Réponse : Ce sont des gens de Dieu et de la réalité, ce sont également des gens de sainteté et de contemplation. Ce qu’ils voient, ils le voient réellement mais il se peut qu’ils se trompent à propos de certains jugements qu’ils déduisent. Au moment de leur contemplation qui n’a ni régulation ni limites, ils peuvent faire des erreurs. De plus il se peut qu’ils expriment certaines visions qu’ils n’auraient pas dû dévoiler. Comment interpréter ce qu’ils ont vu, cette faculté doit revenir à autre qu’eux qui jouissent du dévoilement contemplatif. Interpréter sous l’emprise de l’état est répréhensible, ceux qui peuvent vraiment donner une interprétation à ce sujet sont les héritiers des prophètes parmi les savants réalisés connus parmi les plus purs. Il ne fait aucun doute que les contemplatifs sont ceux qui lors de leur élévation jusqu’aux stations des purs comprennent leurs erreurs grâce à la référence du Livre et de la sunna qu’ils confirment. Certes cette catégorie l’a confirmé.

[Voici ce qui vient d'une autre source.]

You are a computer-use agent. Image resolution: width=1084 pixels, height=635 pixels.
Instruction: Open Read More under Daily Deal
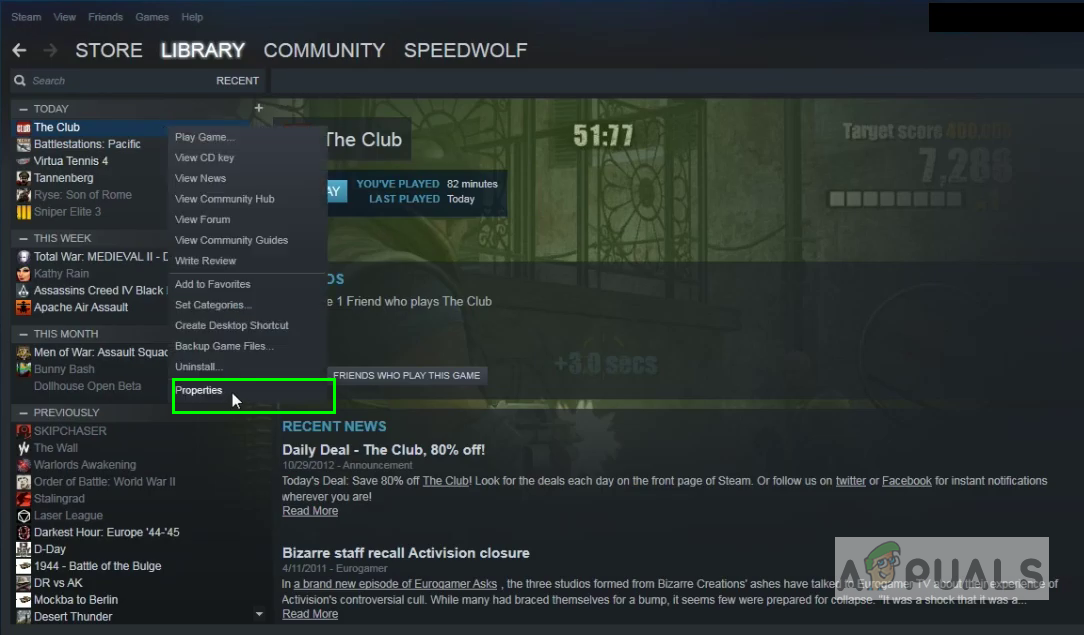coord(310,511)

Ecoute cette histoire symbolique afin de mieux comprendre ce point :
Il y avait deux bergers parmi les gens du cœur et de bien qui trayaient le lait de leur troupeau et le mirent dans une outre qu’ils mirent sur un plat. L’un des deux fut pris de somnolence, il finit par s’endormir.
Le second resta éveillé surveillant son compagnon, il vit quelque chose de tout petit comme un insecte sortir de son nez qui prestement se dirigea vers l’outre de lait. Elle rentra par un orifice dissimulé et sorti d’un autre coté. Ensuite elle rentra dans un petit trou situé dans l’arbre épineux se trouvant à coté d’eux. Après un moment l’insecte revint vers l’orifice initial pour ressortir d’un autre coté. Il s’approcha du compagnon endormi et rentra de nouveau dans son nez. Son compagnon se réveilla et cria à son ami : j’ai vu dans ma somnolence quelque chose d’extraordinaire. Seigneur montre le bien et fais-nous entendre le bien ! Dis-moi mon ami, qu’as-tu vu ?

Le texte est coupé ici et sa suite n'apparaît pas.